Spain overshot its maximum target and its borrowing costs fell during its first debt auction of the year as the nation aims to raise net debt issuance by 24 percent in 2013.
The Madrid-based Treasury raised 5.82 billion euros ($7.6 billion) in the sale of three bonds, one of which hasn’t been sold in recent months and a new two-year security with so-called collective-action clauses limiting investors’ rights to oppose writedowns. The upper target for the sale was 5 billion euros.

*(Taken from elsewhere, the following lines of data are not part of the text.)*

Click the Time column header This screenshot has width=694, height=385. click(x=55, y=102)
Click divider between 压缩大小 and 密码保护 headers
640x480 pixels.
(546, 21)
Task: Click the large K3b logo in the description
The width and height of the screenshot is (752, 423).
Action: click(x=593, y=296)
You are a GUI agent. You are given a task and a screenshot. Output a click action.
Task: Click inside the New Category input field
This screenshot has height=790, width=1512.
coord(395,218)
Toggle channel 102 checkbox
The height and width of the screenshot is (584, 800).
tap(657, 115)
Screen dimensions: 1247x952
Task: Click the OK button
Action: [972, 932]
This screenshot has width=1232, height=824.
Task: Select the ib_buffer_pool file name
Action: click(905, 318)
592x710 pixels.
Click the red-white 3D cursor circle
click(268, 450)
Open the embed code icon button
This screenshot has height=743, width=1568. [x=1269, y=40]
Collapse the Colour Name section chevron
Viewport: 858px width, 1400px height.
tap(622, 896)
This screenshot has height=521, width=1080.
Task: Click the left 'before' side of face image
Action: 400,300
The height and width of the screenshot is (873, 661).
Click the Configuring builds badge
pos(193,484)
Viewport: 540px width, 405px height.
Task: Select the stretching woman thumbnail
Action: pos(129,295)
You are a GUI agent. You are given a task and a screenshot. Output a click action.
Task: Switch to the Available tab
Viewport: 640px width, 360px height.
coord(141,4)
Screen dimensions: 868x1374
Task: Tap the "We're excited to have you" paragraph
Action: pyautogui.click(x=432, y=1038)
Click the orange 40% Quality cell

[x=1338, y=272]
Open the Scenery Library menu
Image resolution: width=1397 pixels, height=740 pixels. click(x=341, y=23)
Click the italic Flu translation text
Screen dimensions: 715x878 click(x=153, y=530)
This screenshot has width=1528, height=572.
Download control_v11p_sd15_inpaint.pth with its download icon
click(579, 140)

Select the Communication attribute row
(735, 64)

The 2015 note yielded 2.476 percent, compared with 3.282 percent the last time a similar maturity was sold on Oct. 4, the 2018 bond 3.988 percent, compared with 4.680 percent the last time it was sold on Nov. 8, and the 2026 bond 5.555 percent, compared with 5.593 percent on the secondary markets before the sale.
Spain aims to sell a net 71 billion euros of bonds and bills this year, up from 57.1 billion euros of debt last year, when it sold 55 percent more than planned. The Treasury faces rising funding needs as most Spanish regions are locked out of markets and a deepening recession blunts budget deficit cuts.
‘No Imminent Concern’
“Today’s auction reflects there’s no imminent concern Spain might go down the same road as Portugal, Ireland or Greece,” Fadi Zaher, head of fixed-income sales and trading for Barclays Wealth and Investment Management in London, said in a telephone interview. “Sentiment may dampen when budget cuts start having an impact on the bank loans’ performance and business is hurt as consumer spending is on its knees.”
Spain’s 10-year benchmark bond yield fell 13 basis points to 5.040 percent after the sale at 11:08 a.m. in Madrid, narrowing the spread with similar German maturities by as much as 16 basis points to 3.54 percentage points. Demand for the 2015 bond was 2.07 times the amount sold, compared with 2.03 in October, while the bid-to-cover ratio was 2.59 for the 2018 bond, compared with 1.57 in November. For the 2026 notes it was 2.85.
In office since December 2011, Prime Minister Mariano Rajoy is hoping to avoid seeking a European Central Bank intervention to lower Spain’s borrowing costs. The premier’s government is struggling to meet budget goals set by the European Union to tackle the second-largest shortfall in the euro area, as large as Greece’s at 9.4 percent of gross domestic product in 2011.
Spain’s 10-year borrowing costs rose to a euro-era record of 7.75 percent before ECB President Mario Draghi pledged to save the euro on July 26. The program the ECB has since presented, and which is known as OMT, would consist of debt purchases on the secondary markets for nations requesting aid from the EU’s ESM rescue-fund.